**Exercise aim**
Transcribe all of the records below word for word, leaving out the pictures.

**Data excerpts**
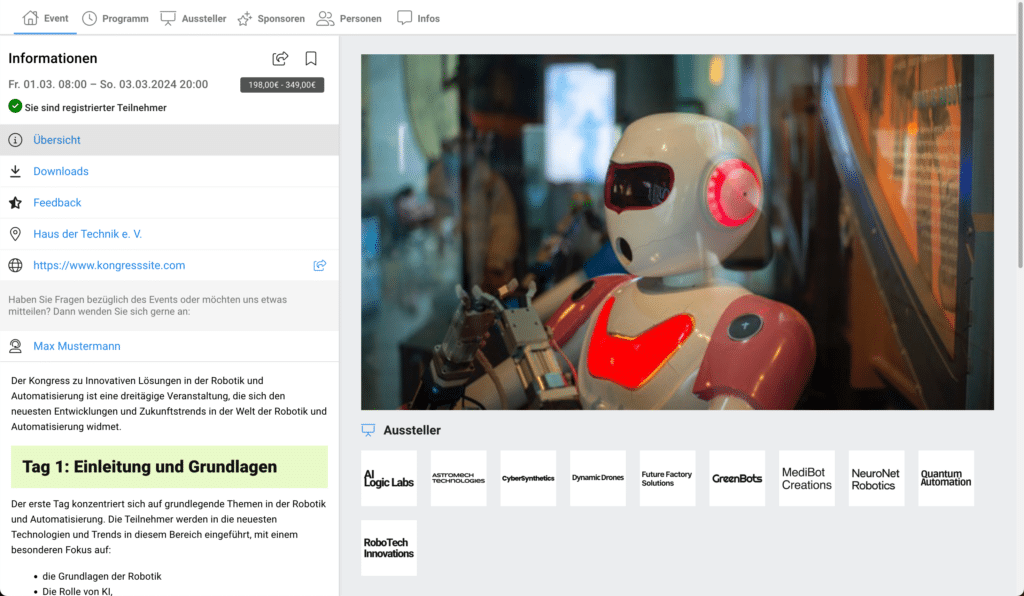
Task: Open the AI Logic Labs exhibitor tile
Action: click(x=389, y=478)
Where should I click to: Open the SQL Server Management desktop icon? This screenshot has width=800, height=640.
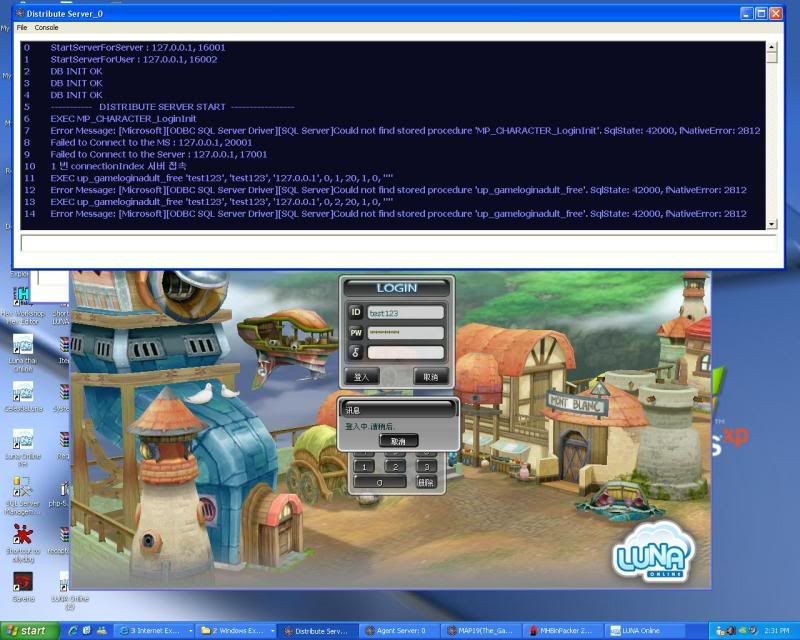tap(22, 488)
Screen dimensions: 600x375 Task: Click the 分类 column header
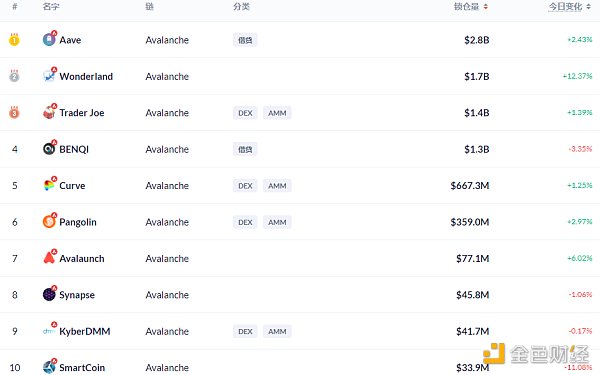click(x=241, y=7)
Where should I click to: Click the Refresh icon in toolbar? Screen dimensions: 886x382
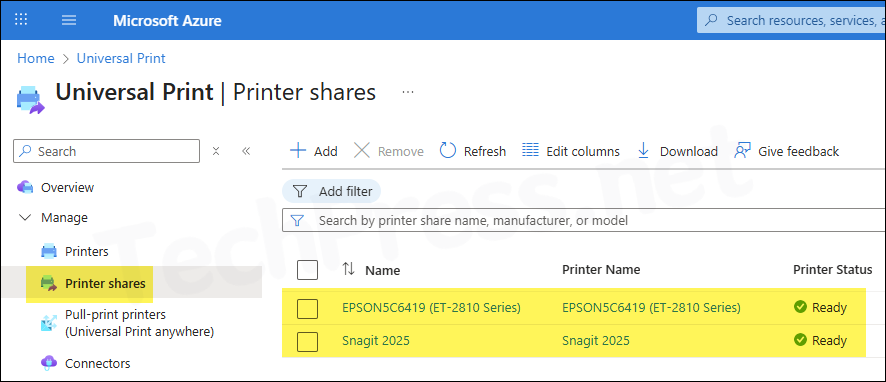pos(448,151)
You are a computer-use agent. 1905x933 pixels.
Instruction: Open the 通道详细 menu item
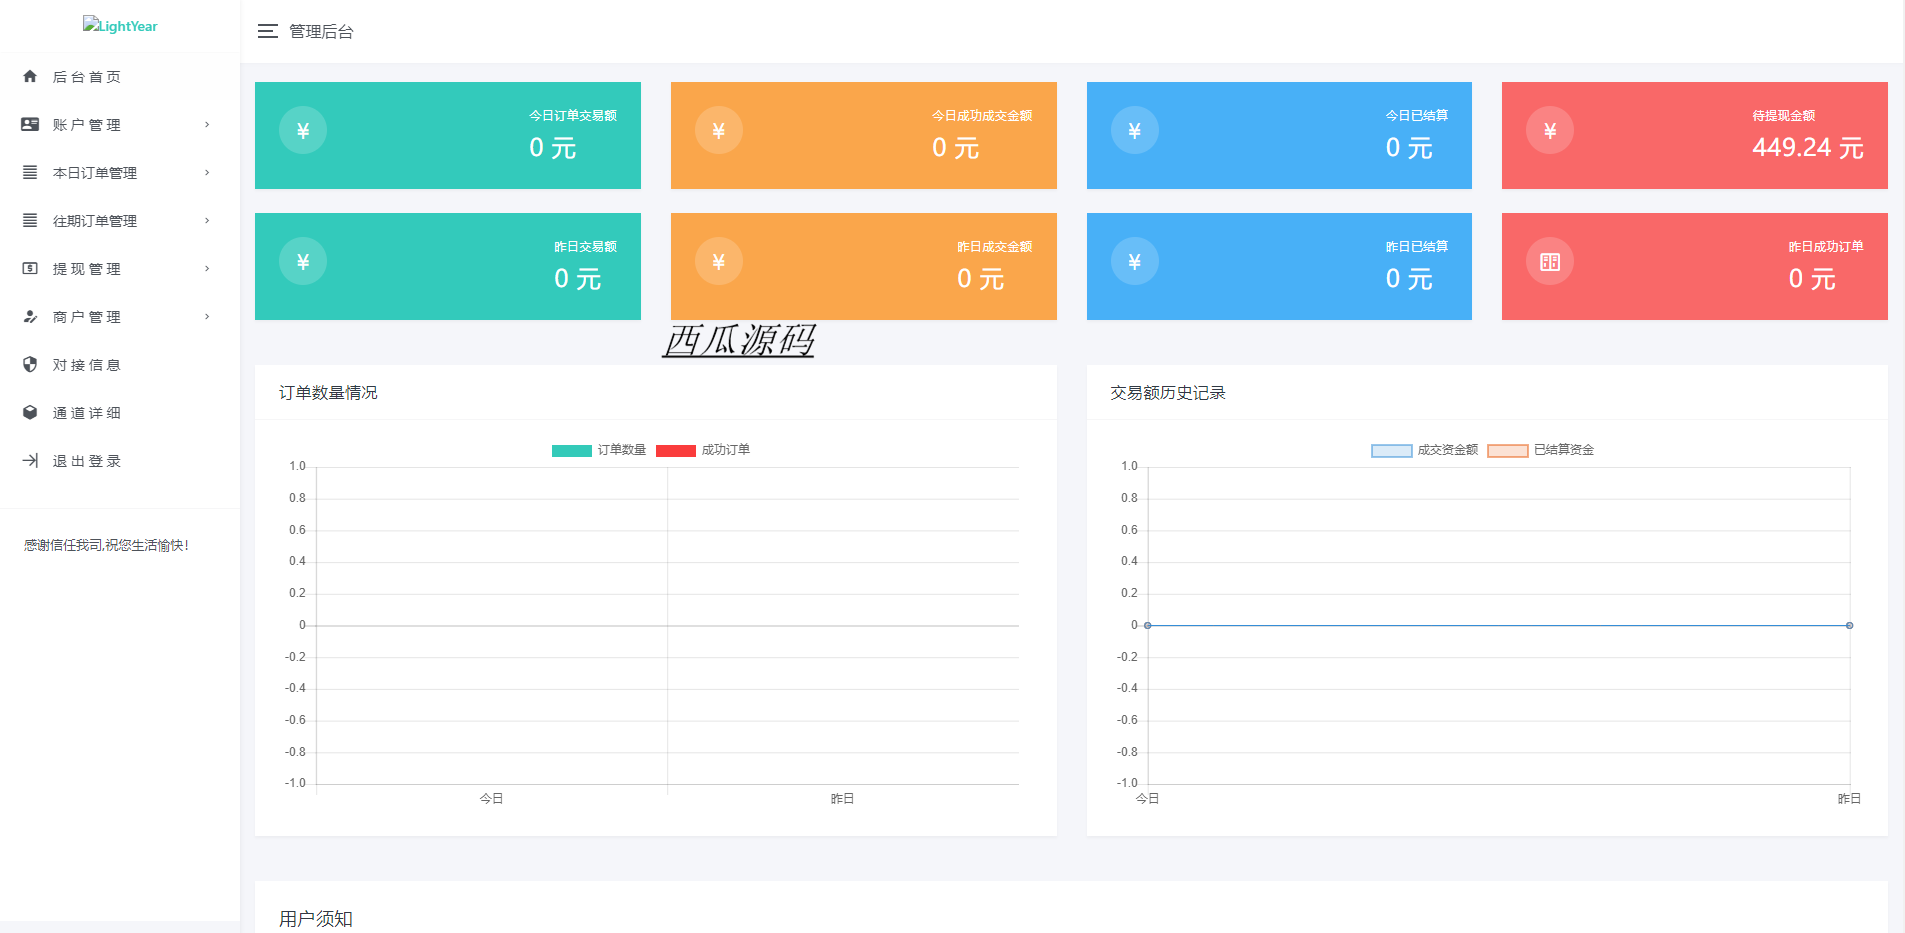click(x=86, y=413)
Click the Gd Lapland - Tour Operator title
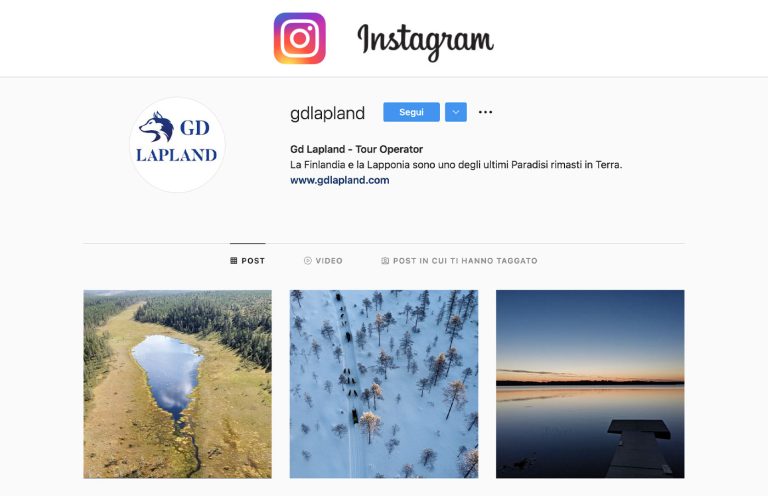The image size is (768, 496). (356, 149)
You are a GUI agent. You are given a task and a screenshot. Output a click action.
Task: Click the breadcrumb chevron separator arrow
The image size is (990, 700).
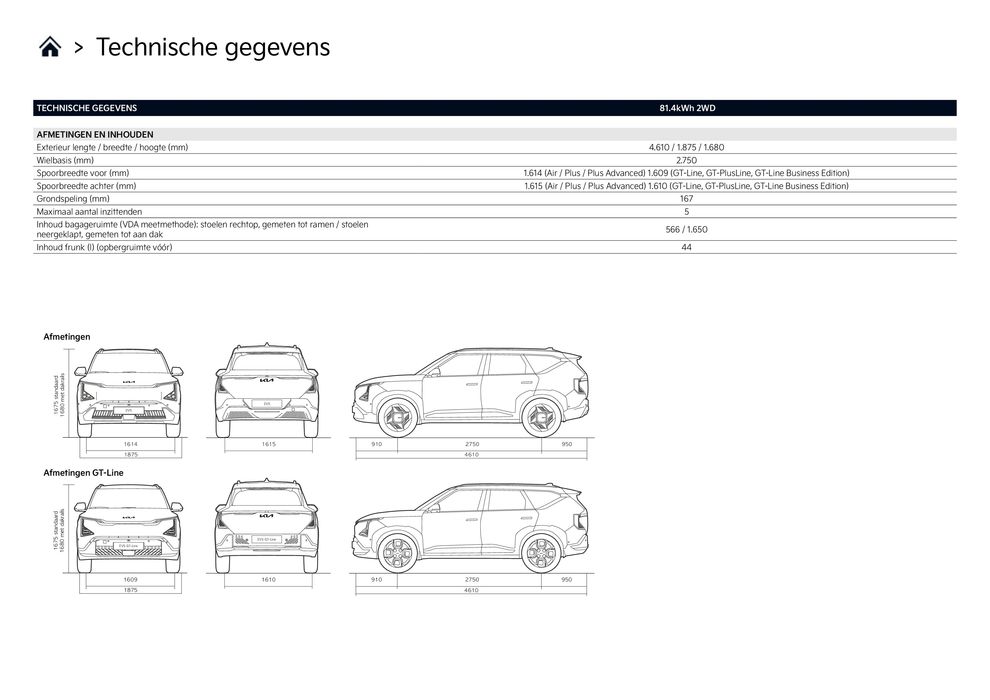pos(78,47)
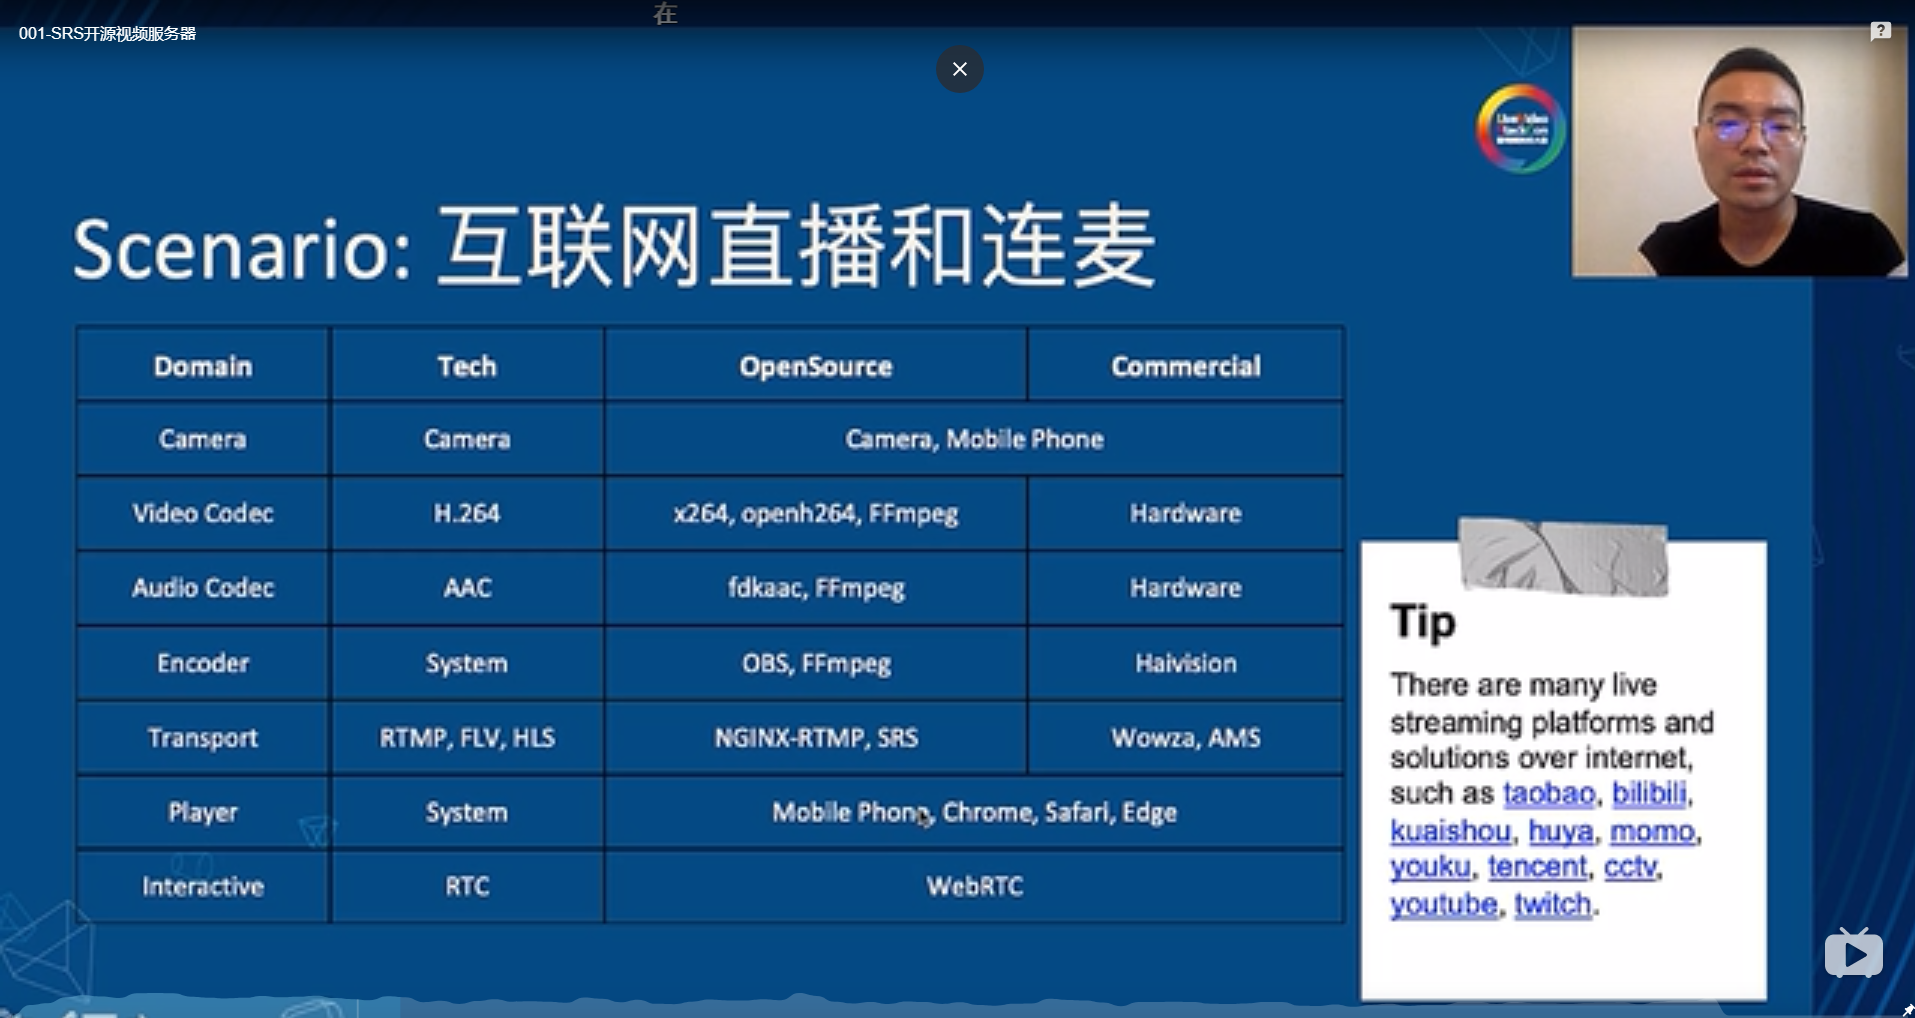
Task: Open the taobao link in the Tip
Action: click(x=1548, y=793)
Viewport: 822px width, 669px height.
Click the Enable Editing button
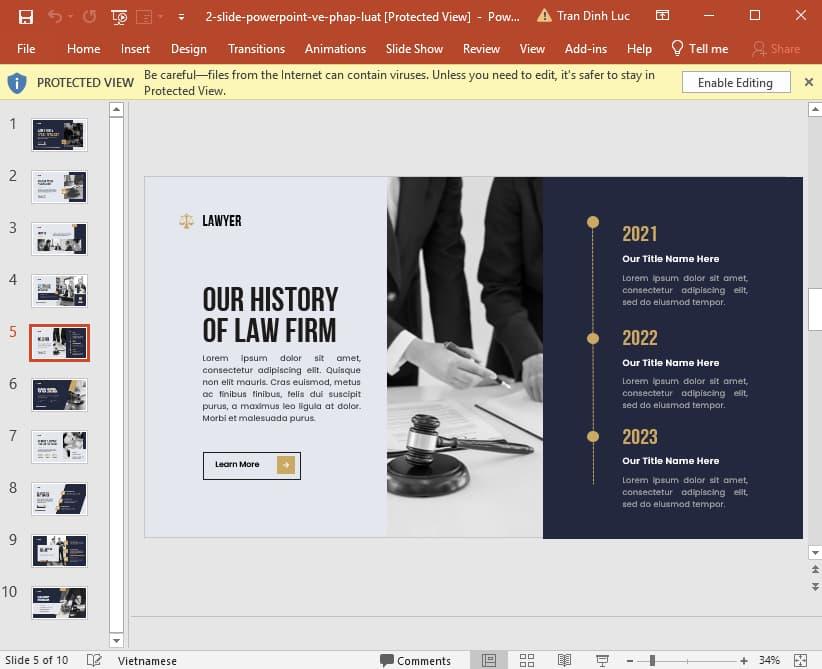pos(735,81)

**Response to the task**
Task: Open the AI Logic Labs exhibitor tile
Action: click(x=389, y=478)
Where should I click to: Open the SQL Server Management desktop icon? This screenshot has width=800, height=640.
tap(22, 488)
Screen dimensions: 600x375 Task: Click the 分类 column header
click(x=241, y=7)
Where should I click to: Click the Refresh icon in toolbar? Screen dimensions: 886x382
pos(448,151)
You are a computer-use agent. 1905x933 pixels.
Instruction: Open the 通道详细 menu item
click(x=86, y=413)
Click the Gd Lapland - Tour Operator title
The image size is (768, 496). (356, 149)
You are a GUI agent. You are given a task and a screenshot. Output a click action.
Task: Click the breadcrumb chevron separator arrow
The image size is (990, 700).
pos(78,47)
Task: Open the taobao link in the Tip
Action: click(x=1548, y=793)
Viewport: 822px width, 669px height.
Click the Enable Editing button
pos(735,81)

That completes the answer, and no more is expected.